BRIEF:
Only the lines from the line holding "hydraulic (898, 467)" through the final line of the entries below are to be returned, exactly as they stand.
══ RAW DATA
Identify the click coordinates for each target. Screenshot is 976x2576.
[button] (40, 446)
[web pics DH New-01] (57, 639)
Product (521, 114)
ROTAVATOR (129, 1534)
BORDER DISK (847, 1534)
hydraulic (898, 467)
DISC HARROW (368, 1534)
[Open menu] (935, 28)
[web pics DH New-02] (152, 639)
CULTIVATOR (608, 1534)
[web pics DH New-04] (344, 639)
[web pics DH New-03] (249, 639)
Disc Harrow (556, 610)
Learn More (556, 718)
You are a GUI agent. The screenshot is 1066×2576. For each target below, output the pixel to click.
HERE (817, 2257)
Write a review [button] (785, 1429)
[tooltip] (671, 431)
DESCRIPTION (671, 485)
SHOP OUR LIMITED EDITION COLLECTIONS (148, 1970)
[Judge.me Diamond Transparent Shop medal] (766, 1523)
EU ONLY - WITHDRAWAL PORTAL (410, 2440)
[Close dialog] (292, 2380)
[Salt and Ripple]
════
ANSWER TO THIS TASK:
hydraulic (898, 467)
DISC HARROW (368, 1534)
[Open menu] (935, 28)
[web pics DH New-02] (152, 639)
CULTIVATOR (608, 1534)
[web pics DH New-04] (344, 639)
[web pics DH New-03] (249, 639)
Disc Harrow (556, 610)
Learn More (556, 718)
You are a GUI agent. The screenshot is 1066×2576. For each target below, output the pixel to click.
HERE (817, 2257)
Write a review [button] (785, 1429)
[tooltip] (671, 431)
DESCRIPTION (671, 485)
SHOP OUR LIMITED EDITION COLLECTIONS (148, 1970)
[Judge.me Diamond Transparent Shop medal] (766, 1523)
EU ONLY - WITHDRAWAL PORTAL (410, 2440)
[Close dialog] (292, 2380)
[Salt and Ripple]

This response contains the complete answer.